Donald Trump, Präsident der USA, und sein Vizepräsident vor dem Kongress im Kapitol.

Donald Trump, Präsident der USA, und sein Vizepräsident vor dem Kongress im Kapitol.

Foto: Andrew Harnik / dpa

Zum Kommentar „Prinzip Erpressung“ vom 18. Februar:

Die Nachkriegsordnung der USA löst sich auf, der neue Ordnungsrahmen jedoch ist noch nicht gefunden. China versucht, seine wachsende politische und ökonomische Macht infrastrukturell, institutionell und technologisch zu festigen. Die USA überbetonen ihre Interessen in der Wirtschafts-, Außen- und Sicherheitspolitik. Europa dagegen ist politisch zerstritten und krisengeschüttelt. Der Brexit, die Probleme der Währungsunion und die fiskalpolitische Reform der Eurozone spalten, statt zu einen.
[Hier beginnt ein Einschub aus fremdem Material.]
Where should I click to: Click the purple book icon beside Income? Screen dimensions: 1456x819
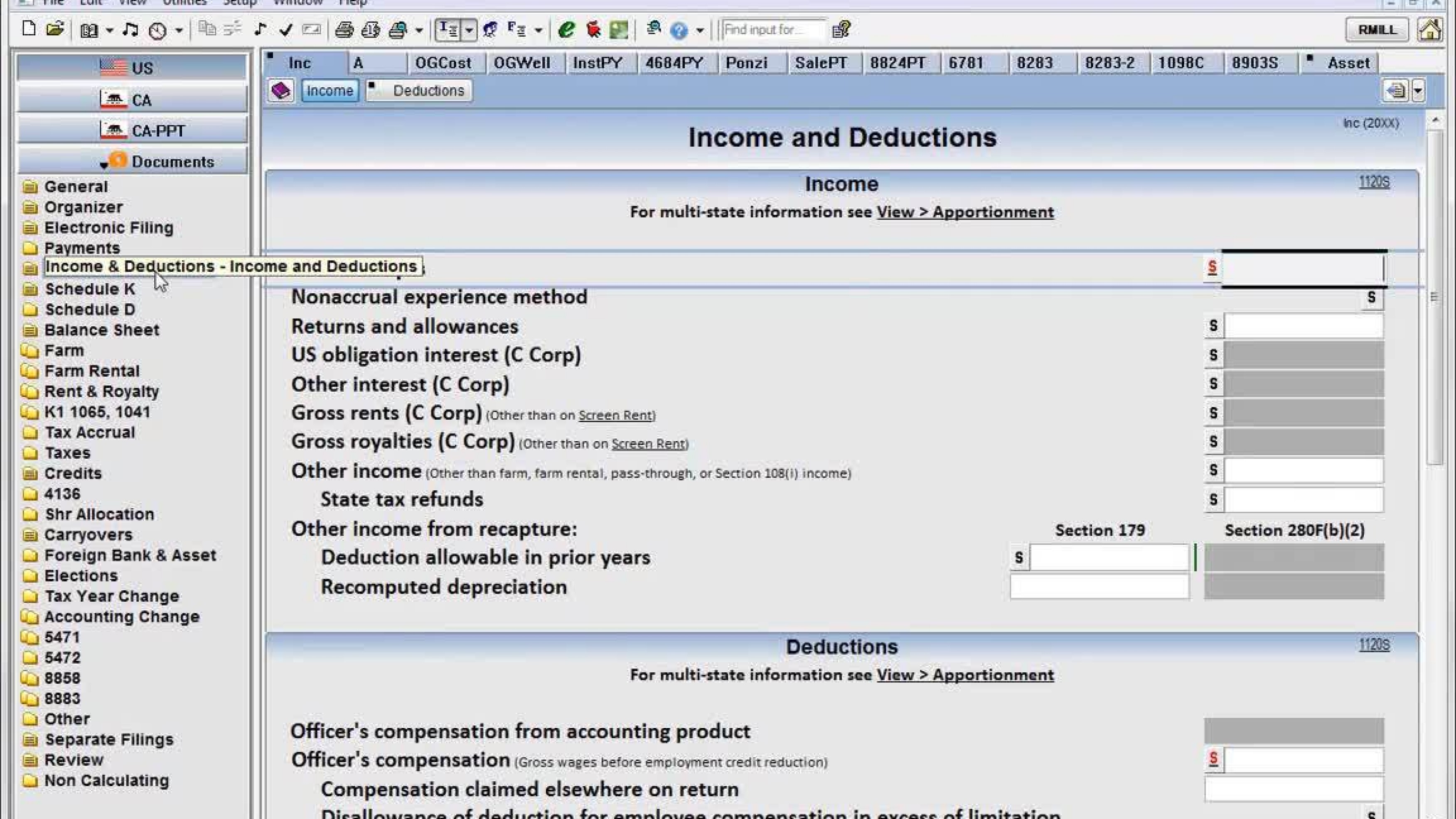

Anstelle internationaler Kooperationsfähigkeit ist die Re-Nationalisierung getreten. Die Balance aus Globalisierung, Nationalstaat und Demokratie ist beeinträchtigt. Einigkeit in Uneinigkeit, mangelnde Strategie und die Reformgeschwindigkeit des dringenden Strukturwandels hemmen die Weiterentwicklung der EU.

Der teilweise Verlust der Technologieführerschaft und Innovationsfähigkeit in der Autobranche wie der Rückstand in der Digitalisierung verheißen für Deutschland nichts Gutes. Trumps erpresserisches Politik-Verständnis stellt ein Problem dar, doch eine einheitlich außenpolitisch agierende EU böte ihm gar nicht erst die Chance des Versuchs.

Kurt Schlüter, Vordorf

Ebenfalls dazu:

Wenn die USA beziehungsweise Präsident Donald Trump der Meinung sind, dass deutsche Autos gefährlich sind, dann sollten sich die deutschen Autobauer einig sein und sich komplett von dem US-Markt zurückziehen. Dann gibt es eben in den USA 100.000 Arbeitslose mehr.

Das aber sollte dann nicht mehr das Problem der deutschen Autobauer sein. Dies ist dann Trumps Problem. Er soll den Arbeitslosen dann erklären, warum sie ihren Job verloren haben.

Thomas Schnell, Wendeburg

Zu „Digitalpakt: Niedersachsens Schulen sollen 470 Millionen Euro erhalten“ vom 14. Februar:

Das Einlenken des Bundes beim Digitalpakt kann nicht ganz überzeugen. Zum einen stehen die Länder auch in der Pflicht, wenn sie ein Aufgabengebiet wie die Bildung betreuen, sich an dessen Finanzierung ausreichend zu beteiligen, weswegen man hier nicht nur Geld annehmen darf. Zum anderen erfordert eine erfolgreiche Digitalisierung in den Schulen ebenfalls pädagogische Konzepte wie etwa in Skandinavien oder Estland, die bislang in der Lehrerausbildung kaum eine Rolle spielen. Deshalb muss insbesondere die Kultusministerkonferenz endlich einen Masterplan präsentieren, damit am Ende die Schüler nicht wiederum wesentlich internetaffiner als viele ihrer Lehrkräfte sind.

Rasmus Ph. Helt, Hamburg

Zu „Hundert Jahre Schwarz, Rot, Gold“ vom 18. Februar:

Die Berichterstattung war nicht ganz richtig. Richtig wäre: Nach dem 26. September 1955, mit dem Gesetz der DDR über die Auflegung der Sinnbilder Hammer und Zirkel im Ährenkranz über die Staatsflagge, wurde die Dreifarbenflagge mit dem Hammer und Zirkel belegt gezeigt. Wenig bekannt ist heute, dass die Flaggen der beiden deutschen Teilstaaten von 1949 bis 1955 die gleichen waren.